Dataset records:
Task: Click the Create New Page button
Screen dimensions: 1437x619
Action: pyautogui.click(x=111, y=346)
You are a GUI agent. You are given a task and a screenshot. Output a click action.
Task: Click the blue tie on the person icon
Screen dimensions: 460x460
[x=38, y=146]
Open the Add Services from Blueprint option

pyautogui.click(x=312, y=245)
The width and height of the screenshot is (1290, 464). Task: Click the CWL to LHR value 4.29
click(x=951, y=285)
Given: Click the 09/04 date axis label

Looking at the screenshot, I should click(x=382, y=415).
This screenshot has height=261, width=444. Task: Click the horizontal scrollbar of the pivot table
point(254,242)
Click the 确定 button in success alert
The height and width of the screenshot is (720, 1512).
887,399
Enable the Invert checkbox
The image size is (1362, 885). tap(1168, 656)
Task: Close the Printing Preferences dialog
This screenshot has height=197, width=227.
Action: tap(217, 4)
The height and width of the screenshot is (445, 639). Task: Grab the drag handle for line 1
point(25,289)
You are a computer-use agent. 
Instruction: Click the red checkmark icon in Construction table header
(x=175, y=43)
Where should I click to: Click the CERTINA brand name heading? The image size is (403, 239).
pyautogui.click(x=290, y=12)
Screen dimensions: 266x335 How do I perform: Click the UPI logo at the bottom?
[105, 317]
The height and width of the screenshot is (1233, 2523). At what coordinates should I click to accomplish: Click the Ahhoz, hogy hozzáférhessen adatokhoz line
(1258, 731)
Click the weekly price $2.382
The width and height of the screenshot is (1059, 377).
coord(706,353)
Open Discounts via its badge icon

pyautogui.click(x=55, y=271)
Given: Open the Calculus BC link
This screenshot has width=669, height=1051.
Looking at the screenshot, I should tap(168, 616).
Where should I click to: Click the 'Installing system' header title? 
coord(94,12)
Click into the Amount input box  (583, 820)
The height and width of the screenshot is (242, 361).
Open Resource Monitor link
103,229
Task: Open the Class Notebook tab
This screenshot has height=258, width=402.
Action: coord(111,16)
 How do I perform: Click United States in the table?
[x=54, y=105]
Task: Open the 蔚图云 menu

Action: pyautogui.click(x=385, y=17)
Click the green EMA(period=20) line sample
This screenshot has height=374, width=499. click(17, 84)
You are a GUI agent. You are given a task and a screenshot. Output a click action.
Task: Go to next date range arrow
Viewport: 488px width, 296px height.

* _TASK ITEM_
This exercise calls for the line containing "Where should I click to: Click the CERTINA" and each line after it in the records, copied exactly.

* _EXPECTED ANSWER_
Where should I click to: Click the CERTINA brand name heading? The image size is (403, 239).
pyautogui.click(x=290, y=12)
Screen dimensions: 266x335 How do I perform: Click the UPI logo at the bottom?
[105, 317]
The height and width of the screenshot is (1233, 2523). At what coordinates should I click to accomplish: Click the Ahhoz, hogy hozzáférhessen adatokhoz line
(1258, 731)
Click the weekly price $2.382
The width and height of the screenshot is (1059, 377).
coord(706,353)
Open Discounts via its badge icon

pyautogui.click(x=55, y=271)
Given: Open the Calculus BC link
This screenshot has width=669, height=1051.
Looking at the screenshot, I should tap(168, 616).
Where should I click to: Click the 'Installing system' header title? 
coord(94,12)
Click into the Amount input box  (583, 820)
The height and width of the screenshot is (242, 361).
Open Resource Monitor link
103,229
Task: Open the Class Notebook tab
This screenshot has height=258, width=402.
Action: coord(111,16)
 How do I perform: Click United States in the table?
[x=54, y=105]
Task: Open the 蔚图云 menu

Action: pyautogui.click(x=385, y=17)
Click the green EMA(period=20) line sample
This screenshot has height=374, width=499. click(17, 84)
You are a GUI agent. You are given a task and a screenshot. Output a click action.
Task: Go to next date range arrow
Viewport: 488px width, 296px height.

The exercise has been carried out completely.